— YOUR ASSIGNMENT —
Skip the pictures and retype exactly the lines from the one holding "Task: Select the Calibri / Meiryo font theme" through the end of the entries.

Stored entries
******************************
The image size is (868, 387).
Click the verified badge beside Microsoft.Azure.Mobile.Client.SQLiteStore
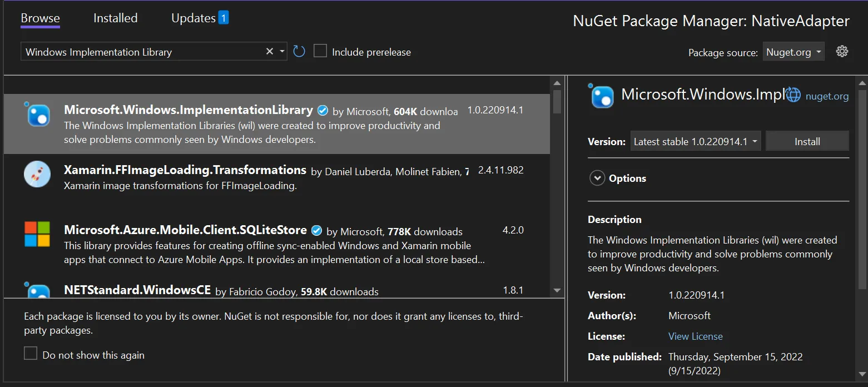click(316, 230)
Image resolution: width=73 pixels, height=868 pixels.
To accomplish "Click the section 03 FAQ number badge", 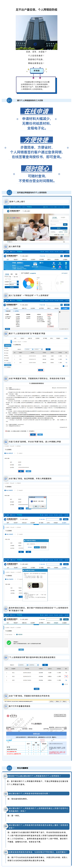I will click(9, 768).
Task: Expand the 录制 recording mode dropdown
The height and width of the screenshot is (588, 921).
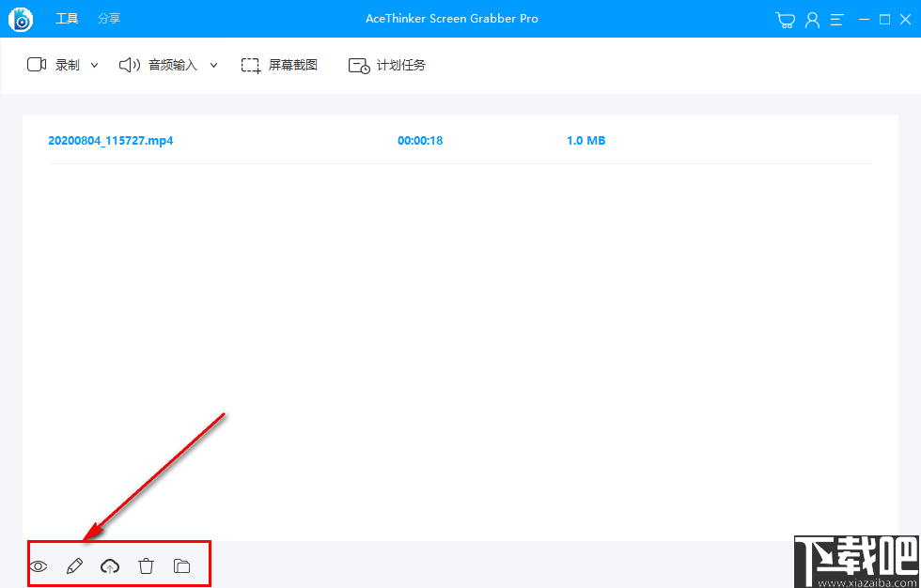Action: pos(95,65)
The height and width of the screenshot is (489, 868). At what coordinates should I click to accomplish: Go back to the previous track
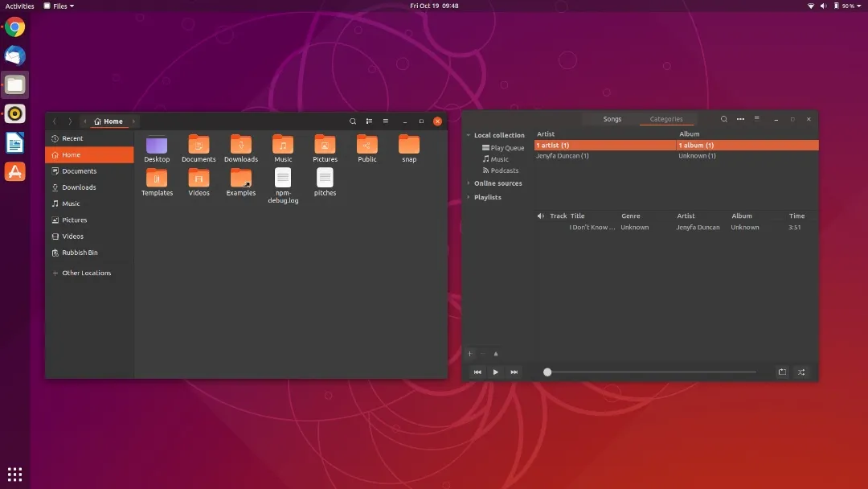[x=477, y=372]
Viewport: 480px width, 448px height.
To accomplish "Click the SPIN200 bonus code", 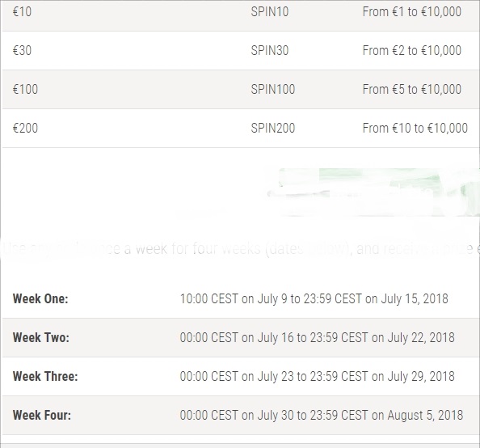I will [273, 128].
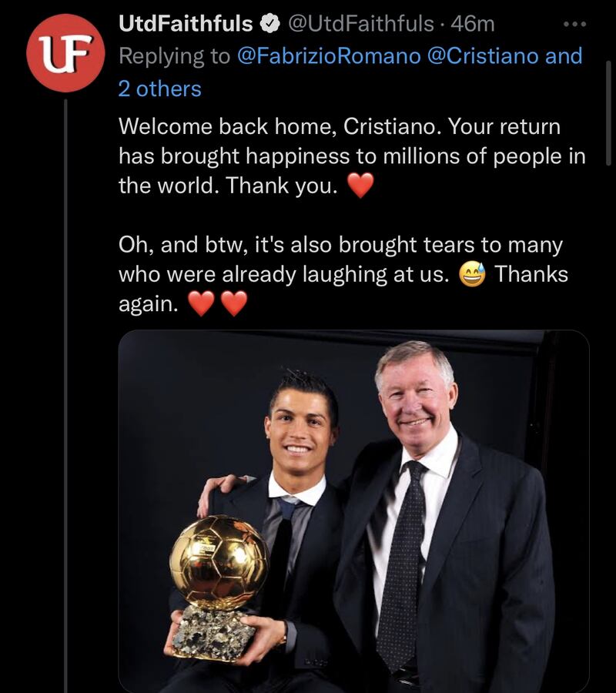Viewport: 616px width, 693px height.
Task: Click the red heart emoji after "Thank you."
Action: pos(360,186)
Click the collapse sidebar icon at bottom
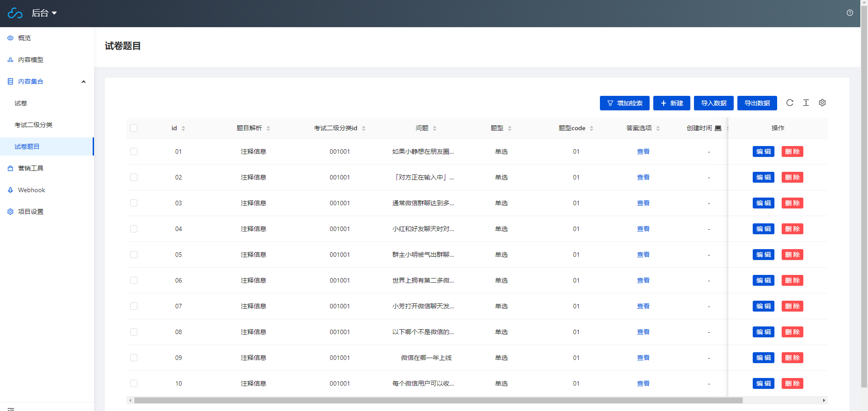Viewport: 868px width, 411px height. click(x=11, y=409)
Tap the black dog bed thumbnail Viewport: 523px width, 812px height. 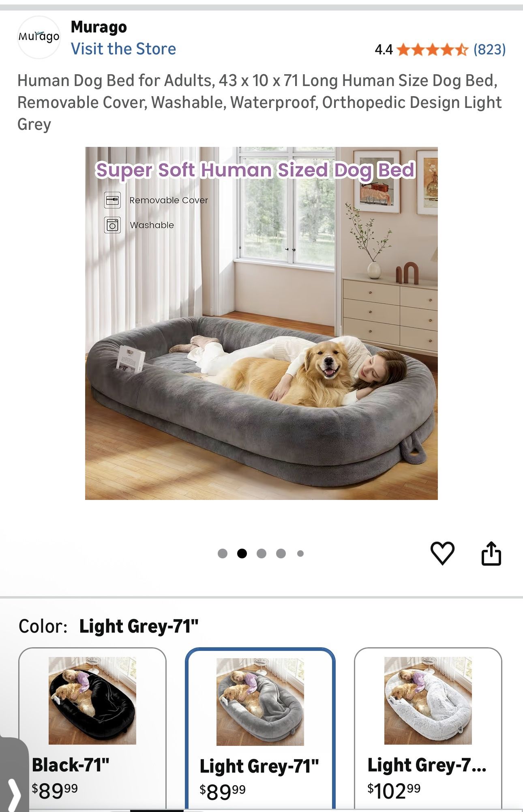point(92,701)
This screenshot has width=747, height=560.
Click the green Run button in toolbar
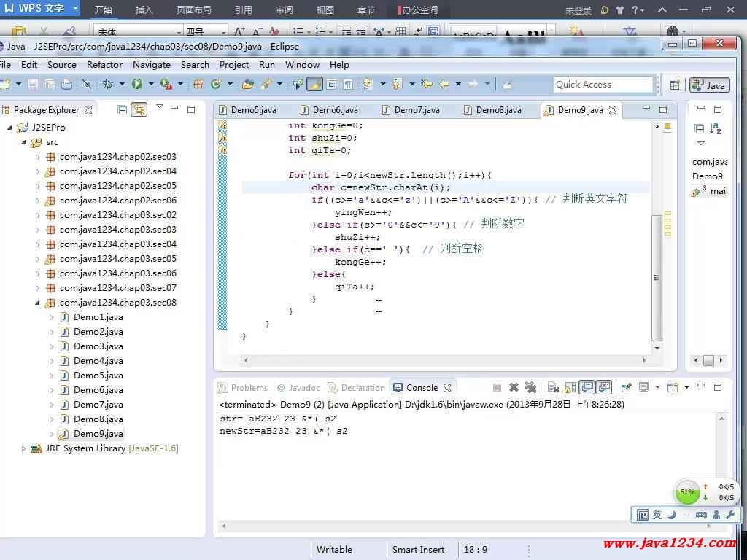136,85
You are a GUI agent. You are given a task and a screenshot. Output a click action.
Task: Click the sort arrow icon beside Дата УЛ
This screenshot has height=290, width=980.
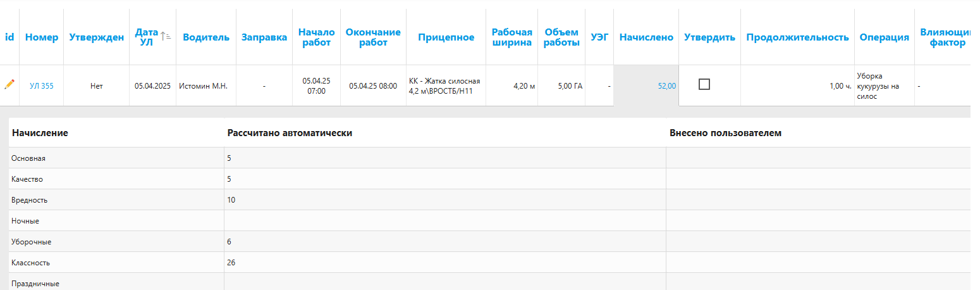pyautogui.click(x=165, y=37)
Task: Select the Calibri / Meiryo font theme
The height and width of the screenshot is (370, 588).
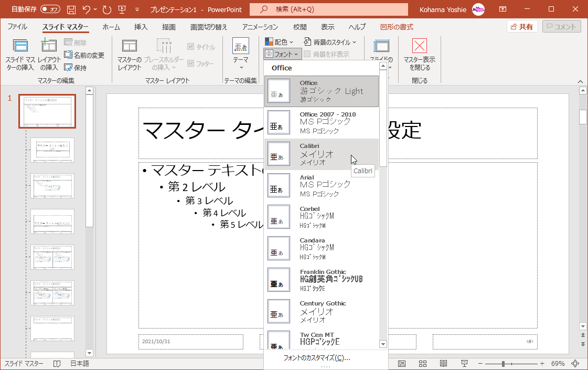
******************************
— SOLVED EXERCISE —
Task: Select the Calibri / Meiryo font theme
The height and width of the screenshot is (370, 588).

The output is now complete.